While that might be a fun anecdote to tell investors and the occasional journalist, I can’t imagine most doctors would take that much interest in their patients’ overall well-being, especially when it’s something they don’t get paid to do. If Tethys is going to gain wider usage of its test, it needs to advance from the early adopters like the Iowa doctor to larger group physician practices, which have multiple specialists who work together.
Doctors in settings like this really want to know more than just the Tethys risk score—they want to know whether it will motivate patients to reduce their risk, and if so, what the best medical interventions are.
“People who get the risk score are going to ask, ‘what do I do about it?’ Urdea says. “It’s about risk identification, and also risk mitigation.”
Actually, it’s about more than that, too.

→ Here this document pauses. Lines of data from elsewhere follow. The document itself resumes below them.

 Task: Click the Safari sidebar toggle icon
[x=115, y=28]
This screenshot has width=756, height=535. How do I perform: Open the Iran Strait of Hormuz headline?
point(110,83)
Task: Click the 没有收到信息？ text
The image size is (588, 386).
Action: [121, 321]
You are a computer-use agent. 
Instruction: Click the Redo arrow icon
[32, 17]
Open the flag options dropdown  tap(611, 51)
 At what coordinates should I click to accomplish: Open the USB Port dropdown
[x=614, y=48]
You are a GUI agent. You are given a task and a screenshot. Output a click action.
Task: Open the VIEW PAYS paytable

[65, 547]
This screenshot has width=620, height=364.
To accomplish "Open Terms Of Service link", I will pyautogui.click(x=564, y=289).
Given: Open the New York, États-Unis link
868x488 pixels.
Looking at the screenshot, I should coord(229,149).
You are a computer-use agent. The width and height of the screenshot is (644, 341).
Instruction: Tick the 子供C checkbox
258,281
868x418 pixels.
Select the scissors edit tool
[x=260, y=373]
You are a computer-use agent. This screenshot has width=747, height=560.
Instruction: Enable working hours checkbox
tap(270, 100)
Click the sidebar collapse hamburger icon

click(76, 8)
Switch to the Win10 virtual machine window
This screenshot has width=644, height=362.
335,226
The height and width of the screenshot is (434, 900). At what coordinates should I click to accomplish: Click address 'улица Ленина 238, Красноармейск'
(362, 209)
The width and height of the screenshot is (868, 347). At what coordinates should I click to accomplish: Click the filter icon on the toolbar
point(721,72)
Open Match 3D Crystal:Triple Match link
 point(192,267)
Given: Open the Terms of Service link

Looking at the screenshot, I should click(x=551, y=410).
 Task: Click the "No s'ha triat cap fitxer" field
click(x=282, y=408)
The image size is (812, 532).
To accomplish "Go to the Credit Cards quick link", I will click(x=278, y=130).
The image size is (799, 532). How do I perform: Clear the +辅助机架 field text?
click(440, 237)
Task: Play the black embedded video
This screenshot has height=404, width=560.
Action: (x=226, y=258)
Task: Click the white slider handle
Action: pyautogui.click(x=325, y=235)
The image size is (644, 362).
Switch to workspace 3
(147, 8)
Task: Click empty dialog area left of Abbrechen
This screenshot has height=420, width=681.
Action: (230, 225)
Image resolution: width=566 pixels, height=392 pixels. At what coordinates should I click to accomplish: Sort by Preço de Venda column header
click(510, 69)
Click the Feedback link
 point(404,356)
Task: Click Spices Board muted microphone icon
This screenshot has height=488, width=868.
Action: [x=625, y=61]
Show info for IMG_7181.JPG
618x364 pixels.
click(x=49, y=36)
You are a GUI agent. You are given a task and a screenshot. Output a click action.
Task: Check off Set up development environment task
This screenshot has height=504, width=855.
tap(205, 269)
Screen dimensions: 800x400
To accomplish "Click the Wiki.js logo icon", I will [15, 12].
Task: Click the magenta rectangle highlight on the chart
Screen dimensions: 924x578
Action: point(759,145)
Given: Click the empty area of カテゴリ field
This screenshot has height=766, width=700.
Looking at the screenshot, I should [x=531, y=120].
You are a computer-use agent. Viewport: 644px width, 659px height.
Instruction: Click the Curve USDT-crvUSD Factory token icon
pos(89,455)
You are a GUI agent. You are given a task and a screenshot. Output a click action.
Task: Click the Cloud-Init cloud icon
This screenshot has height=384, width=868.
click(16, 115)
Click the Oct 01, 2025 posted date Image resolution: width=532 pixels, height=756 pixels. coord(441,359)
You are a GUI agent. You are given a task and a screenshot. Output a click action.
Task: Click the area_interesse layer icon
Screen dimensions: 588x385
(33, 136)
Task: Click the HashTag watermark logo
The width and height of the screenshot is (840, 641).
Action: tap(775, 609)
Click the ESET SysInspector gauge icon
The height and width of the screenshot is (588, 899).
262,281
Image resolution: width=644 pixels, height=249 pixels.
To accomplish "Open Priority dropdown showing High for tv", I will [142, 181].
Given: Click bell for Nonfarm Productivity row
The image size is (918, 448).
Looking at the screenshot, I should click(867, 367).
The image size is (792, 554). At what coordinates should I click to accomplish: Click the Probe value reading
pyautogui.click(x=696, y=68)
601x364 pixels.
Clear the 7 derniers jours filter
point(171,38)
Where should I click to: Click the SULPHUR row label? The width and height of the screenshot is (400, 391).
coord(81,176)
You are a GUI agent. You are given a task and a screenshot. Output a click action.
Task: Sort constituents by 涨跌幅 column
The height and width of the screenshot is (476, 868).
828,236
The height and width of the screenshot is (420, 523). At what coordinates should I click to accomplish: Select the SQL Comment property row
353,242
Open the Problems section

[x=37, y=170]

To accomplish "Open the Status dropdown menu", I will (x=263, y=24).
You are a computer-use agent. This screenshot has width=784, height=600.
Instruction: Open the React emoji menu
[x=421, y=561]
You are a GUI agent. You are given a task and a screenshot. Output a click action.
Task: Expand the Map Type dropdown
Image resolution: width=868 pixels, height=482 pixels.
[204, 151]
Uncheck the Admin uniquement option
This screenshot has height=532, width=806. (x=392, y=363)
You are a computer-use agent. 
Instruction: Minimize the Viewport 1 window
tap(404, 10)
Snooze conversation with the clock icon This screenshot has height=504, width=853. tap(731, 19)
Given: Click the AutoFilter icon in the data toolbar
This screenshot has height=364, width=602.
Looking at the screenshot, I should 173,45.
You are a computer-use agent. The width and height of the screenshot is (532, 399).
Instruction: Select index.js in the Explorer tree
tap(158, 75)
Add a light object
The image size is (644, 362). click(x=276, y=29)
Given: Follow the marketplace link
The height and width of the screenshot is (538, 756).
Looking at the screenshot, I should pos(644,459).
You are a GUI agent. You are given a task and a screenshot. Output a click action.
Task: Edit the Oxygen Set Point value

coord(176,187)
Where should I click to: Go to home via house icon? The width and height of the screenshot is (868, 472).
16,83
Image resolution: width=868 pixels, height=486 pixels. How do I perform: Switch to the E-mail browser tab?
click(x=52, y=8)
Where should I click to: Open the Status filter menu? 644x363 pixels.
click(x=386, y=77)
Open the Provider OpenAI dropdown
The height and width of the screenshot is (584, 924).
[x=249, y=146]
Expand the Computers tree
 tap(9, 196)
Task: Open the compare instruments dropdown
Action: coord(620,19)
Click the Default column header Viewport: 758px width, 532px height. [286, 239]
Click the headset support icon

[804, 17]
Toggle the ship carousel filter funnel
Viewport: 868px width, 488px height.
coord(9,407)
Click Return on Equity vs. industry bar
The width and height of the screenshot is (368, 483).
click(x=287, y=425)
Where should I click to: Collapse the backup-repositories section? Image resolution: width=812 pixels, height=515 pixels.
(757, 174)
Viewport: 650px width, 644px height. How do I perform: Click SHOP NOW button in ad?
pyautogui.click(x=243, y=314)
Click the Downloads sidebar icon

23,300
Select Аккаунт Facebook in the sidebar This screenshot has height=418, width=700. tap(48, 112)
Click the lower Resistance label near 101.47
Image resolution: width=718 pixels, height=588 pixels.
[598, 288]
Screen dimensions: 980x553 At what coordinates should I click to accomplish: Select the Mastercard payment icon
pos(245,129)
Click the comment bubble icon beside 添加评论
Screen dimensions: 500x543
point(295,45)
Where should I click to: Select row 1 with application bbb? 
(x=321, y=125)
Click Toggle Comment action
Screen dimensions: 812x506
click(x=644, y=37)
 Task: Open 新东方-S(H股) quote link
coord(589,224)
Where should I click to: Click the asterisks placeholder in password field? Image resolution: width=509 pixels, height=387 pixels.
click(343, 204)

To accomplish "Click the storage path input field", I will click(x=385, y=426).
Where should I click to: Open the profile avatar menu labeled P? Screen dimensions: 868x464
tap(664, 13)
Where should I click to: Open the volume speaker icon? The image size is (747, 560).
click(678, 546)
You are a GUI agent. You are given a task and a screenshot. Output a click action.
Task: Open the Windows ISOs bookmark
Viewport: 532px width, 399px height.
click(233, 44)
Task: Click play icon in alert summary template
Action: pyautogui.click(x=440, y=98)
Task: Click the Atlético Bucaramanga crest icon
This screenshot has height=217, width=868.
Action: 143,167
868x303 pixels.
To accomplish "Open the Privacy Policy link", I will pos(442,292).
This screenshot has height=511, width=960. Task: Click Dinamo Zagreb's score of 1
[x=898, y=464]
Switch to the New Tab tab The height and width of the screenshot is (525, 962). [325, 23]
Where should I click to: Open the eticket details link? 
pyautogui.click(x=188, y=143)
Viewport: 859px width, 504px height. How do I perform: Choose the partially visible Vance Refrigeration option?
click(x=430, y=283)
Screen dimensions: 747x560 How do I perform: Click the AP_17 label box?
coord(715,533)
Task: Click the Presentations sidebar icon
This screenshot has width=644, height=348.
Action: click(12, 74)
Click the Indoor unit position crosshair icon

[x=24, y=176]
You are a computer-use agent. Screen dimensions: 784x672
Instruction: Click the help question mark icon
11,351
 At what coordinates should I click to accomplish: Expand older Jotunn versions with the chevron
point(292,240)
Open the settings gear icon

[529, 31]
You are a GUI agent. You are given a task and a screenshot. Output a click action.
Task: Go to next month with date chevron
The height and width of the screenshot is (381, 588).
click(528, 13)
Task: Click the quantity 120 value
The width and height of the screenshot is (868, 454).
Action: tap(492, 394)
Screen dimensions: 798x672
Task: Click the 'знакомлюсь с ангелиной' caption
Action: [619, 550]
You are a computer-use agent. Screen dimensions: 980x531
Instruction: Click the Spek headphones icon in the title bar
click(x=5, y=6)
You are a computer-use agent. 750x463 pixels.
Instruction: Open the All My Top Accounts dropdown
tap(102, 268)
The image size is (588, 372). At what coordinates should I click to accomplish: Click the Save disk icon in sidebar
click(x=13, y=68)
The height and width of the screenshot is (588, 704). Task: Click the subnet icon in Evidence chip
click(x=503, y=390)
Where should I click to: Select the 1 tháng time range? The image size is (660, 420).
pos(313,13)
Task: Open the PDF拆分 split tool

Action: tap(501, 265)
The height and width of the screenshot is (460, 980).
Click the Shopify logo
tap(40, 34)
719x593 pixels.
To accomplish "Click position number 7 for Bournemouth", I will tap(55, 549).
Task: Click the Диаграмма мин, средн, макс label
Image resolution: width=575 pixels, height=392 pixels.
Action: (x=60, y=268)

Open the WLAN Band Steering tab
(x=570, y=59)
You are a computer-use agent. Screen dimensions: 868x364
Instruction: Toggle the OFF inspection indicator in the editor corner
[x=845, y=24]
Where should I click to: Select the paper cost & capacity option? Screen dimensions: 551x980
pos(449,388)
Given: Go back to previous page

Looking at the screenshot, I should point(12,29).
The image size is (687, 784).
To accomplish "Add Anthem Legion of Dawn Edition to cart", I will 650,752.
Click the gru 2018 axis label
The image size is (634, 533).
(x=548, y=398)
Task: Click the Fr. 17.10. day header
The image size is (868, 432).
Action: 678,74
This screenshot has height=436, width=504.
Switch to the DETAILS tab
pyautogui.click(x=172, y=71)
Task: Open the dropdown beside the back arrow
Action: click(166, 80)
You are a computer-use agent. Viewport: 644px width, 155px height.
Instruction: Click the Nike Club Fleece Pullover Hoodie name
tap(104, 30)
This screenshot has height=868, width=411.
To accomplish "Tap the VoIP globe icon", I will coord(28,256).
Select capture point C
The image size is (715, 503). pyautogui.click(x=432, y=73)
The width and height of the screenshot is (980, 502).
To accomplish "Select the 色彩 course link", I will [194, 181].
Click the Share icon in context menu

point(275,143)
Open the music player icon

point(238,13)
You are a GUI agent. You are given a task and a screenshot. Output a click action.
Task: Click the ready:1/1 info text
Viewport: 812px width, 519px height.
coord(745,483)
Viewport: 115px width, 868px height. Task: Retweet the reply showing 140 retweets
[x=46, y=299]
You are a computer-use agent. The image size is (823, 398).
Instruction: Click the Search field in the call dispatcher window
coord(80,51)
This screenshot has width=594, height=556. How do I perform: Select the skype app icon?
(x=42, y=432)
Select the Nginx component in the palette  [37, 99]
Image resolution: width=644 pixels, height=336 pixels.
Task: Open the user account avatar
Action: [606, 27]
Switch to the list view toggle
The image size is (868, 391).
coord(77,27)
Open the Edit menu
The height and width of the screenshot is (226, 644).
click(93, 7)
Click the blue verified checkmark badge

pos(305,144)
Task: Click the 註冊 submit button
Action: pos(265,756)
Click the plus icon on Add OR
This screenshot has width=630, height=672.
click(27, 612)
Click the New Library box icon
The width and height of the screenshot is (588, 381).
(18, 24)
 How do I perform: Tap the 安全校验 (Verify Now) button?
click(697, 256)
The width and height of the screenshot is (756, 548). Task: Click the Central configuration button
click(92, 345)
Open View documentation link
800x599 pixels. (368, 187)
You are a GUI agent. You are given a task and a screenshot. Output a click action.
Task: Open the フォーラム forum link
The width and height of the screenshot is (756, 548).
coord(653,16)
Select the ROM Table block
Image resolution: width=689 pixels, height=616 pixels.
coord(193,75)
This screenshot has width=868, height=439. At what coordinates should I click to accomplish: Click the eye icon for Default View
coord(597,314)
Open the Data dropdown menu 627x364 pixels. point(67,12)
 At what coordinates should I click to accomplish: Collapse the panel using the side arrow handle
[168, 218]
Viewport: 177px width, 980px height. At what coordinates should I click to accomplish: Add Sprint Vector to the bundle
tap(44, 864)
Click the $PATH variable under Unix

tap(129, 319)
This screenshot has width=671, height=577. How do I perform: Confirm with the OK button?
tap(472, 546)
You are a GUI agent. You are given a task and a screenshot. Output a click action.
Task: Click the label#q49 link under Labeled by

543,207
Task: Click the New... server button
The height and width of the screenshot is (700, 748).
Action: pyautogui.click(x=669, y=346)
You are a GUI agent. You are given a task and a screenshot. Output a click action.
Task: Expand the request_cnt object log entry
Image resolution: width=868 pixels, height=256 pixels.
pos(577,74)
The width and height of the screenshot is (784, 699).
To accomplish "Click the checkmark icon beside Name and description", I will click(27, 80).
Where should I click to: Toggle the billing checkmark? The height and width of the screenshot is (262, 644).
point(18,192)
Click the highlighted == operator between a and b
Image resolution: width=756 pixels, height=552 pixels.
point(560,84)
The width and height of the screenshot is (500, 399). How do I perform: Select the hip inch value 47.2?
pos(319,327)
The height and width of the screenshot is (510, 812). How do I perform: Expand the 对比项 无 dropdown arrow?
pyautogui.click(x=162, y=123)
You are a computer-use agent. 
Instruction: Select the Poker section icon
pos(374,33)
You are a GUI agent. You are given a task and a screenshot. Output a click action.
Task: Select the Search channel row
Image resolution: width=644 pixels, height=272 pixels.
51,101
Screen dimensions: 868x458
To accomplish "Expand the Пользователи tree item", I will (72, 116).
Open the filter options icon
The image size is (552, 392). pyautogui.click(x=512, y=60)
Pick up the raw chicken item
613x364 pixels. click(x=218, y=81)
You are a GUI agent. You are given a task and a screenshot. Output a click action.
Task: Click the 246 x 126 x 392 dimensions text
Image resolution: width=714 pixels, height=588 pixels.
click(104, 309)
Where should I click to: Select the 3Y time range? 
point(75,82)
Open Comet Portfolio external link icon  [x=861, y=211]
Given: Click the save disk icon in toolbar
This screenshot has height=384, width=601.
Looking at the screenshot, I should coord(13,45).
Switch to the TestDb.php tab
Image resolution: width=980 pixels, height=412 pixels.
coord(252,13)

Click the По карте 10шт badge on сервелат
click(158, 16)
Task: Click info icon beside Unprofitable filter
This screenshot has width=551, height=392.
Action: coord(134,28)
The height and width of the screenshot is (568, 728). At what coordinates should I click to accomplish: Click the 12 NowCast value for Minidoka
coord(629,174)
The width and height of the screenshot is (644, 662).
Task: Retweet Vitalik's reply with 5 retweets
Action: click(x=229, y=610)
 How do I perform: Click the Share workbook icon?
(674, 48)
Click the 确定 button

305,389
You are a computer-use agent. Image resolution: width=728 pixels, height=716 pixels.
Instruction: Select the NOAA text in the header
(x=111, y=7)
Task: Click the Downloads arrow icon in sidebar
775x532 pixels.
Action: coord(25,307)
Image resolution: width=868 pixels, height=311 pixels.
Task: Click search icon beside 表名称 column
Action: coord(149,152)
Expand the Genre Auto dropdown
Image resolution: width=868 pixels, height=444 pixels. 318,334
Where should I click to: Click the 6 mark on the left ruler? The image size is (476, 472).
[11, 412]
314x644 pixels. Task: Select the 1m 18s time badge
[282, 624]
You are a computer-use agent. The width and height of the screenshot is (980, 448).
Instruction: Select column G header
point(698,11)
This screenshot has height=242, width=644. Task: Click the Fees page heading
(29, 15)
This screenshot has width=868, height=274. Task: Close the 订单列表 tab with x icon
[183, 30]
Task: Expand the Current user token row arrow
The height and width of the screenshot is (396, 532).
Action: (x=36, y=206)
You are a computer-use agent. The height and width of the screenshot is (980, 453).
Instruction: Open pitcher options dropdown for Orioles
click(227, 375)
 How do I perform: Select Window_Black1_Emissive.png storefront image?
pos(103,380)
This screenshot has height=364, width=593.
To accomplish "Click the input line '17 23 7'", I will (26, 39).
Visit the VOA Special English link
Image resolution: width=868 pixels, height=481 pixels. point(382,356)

Tethys, with a test that lists at $585, will need to show that an ounce of its form of prevention is worth its weight in gold—by saving people from going down the long, expensive road of chronic diabetes treatment. If Tethys can really make a persuasive case that this test scares people straight, and they end up avoiding the cost of diabetes, it could save people a lot of heartache, and the healthcare system a lot of money. It might even set an example for other entrepreneurs wondering if there’s any way to make money in healthcare through prevention.
“The economics of this are critical,” Urdea says. “We can’t burden the economy with lots of more expensive tests.”